Uit de houding van Studenten Huisvesting bij de mondelinge behandeling maakt de kantonrechter op dat [gedaagde] het probleem daarvan niet ziet en ervan uitgaat dat als de gemeente iets goed zou vinden (wat in dit geval overigens niet het geval is want de gemeente heeft de zaak juist laten onderzoeken) zijn verhuurder dat maar voor lief moet nemen. [gedaagde] heeft dus geen enkel oog voor de overlast die de prostitutieactiviteiten in het gehuurde veroorzaakt voor omwonenden. [gedaagde] heeft niet betwist dat er door de prostitutieactiviteiten veel aanloop is bij het gehuurde en dat de klanten van zijn vriendinnen soms (midden in de nacht) hard bij omwonenden aankloppen omdat ze niet precies weten waar ze moeten zijn. Het enige wat hij daarover zegt is dat hij zelf ook wel eens onnodig vroeg in de ochtend wordt lastig gevallen door een pakketbezorger die bij hem aanbelt in plaats van bij de buren. De buren zouden zijn inziens enkel een onterecht waardeoordeel hebben over prostitutie. [gedaagde] ziet dus niet het belang van Studenten Huisvesting om aan haar andere huurders het rustig woongenot te verschaffen en dat Studenten Huisvesting er alles aan moet doen om ervoor te zorgen dat eventuele overlast stopt.
3.9.3.
Zolang [gedaagde] in het gehuurde woont, is er bovendien een reëel risico dat opnieuw prostitutiewerkzaamheden in deze woning zullen plaatsvinden. [gedaagde] zegt namelijk een liefdesrelatie met de prostituees te hebben en dat hij hen de kans wil bieden hun beroep uit te oefenen. Dan is aannemelijk dat zij hun werkzaamheden in het gehuurde blijven uitoefenen gedurende hun relatie met [gedaagde] . [gedaagde] heeft namelijk zelf verklaard dat zijn vriendinnen geen andere geschikte werkplek hebben. De enkele, niet onderbouwde, stelling van [gedaagde] dat zijn vriendinnen tot 1 november 2024 in Spanje verblijven, is onvoldoende om op voorhand tot het oordeel te komen dat er (tot die datum) geen prostitutiewerkzaamheden in het gehuurde zullen worden verricht.
3.9.4.
De kantonrechter neemt tenslotte in aanmerking dat [gedaagde] een gewaarschuwd mens was. In de door partijen gesloten vaststellingsovereenkomst staat namelijk duidelijk vermeld dat de huurovereenkomst wordt ontbonden als er prostitutiewerkzaamheden in het gehuurde worden verricht.
De ontruimingstermijn
3.10.
[gedaagde] krijgt, zoals gevorderd, een termijn van veertien dagen na betekening van dit vonnis om het gehuurde te ontruimen.
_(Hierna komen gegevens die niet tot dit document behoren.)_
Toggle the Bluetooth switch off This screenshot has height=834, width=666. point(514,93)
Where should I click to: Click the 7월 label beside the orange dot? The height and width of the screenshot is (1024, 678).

[gedaagde] moet de proceskosten betalen
3.11.
[gedaagde] heeft ongelijk gekregen. Daarom moet hij de proceskosten (inclusief nakosten) betalen. De proceskosten van [gedaagde] worden begroot op:
- dagvaarding
135,97
- griffierecht
130,00
- salaris gemachtigde
543,00
- nakosten
135,00
(plus de kosten van betekening zoals vermeld in de beslissing)
Totaal
943,97
Uitvoerbaar bij voorraad
3.12.
De veroordelingen van [gedaagde] worden uitvoerbaar bij voorraad verklaard, zoals Studenten Huisvesting heeft gevorderd. Dit betekent dat [gedaagde] aan deze veroordelingen moet voldoen, ook als één van partijen hoger beroep instelt tegen de beslissing van de kantonrechter. De beslissing van de kantonrechter geldt in dat geval totdat het gerechtshof een andere beslissing neemt.

4.De beslissing

4.1.
veroordeelt [gedaagde] om binnen veertien dagen na betekening van dit vonnis de woning aan de [adres 1] in [plaats] te ontruimen en te verlaten met al degenen die zich daar vanwege [gedaagde] bevinden en al hetgeen zich daarin vanwege [gedaagde] bevindt, en de woning, onder afgifte van alle sleutels, geheel ter vrije beschikking aan Studenten Huisvesting te stellen;
4.2.
veroordeelt [gedaagde] in de proceskosten van € 943,97, te betalen binnen veertien dagen na aanschrijving daartoe, te vermeerderen met de kosten van betekening als [gedaagde] niet tijdig aan de veroordelingen voldoet en het vonnis daarna wordt betekend;
4.3.
verklaart dit vonnis uitvoerbaar bij voorraad.
Dit vonnis is gewezen door mr. D.C.P.M. Straver en in het openbaar uitgesproken op 26 juli 2024.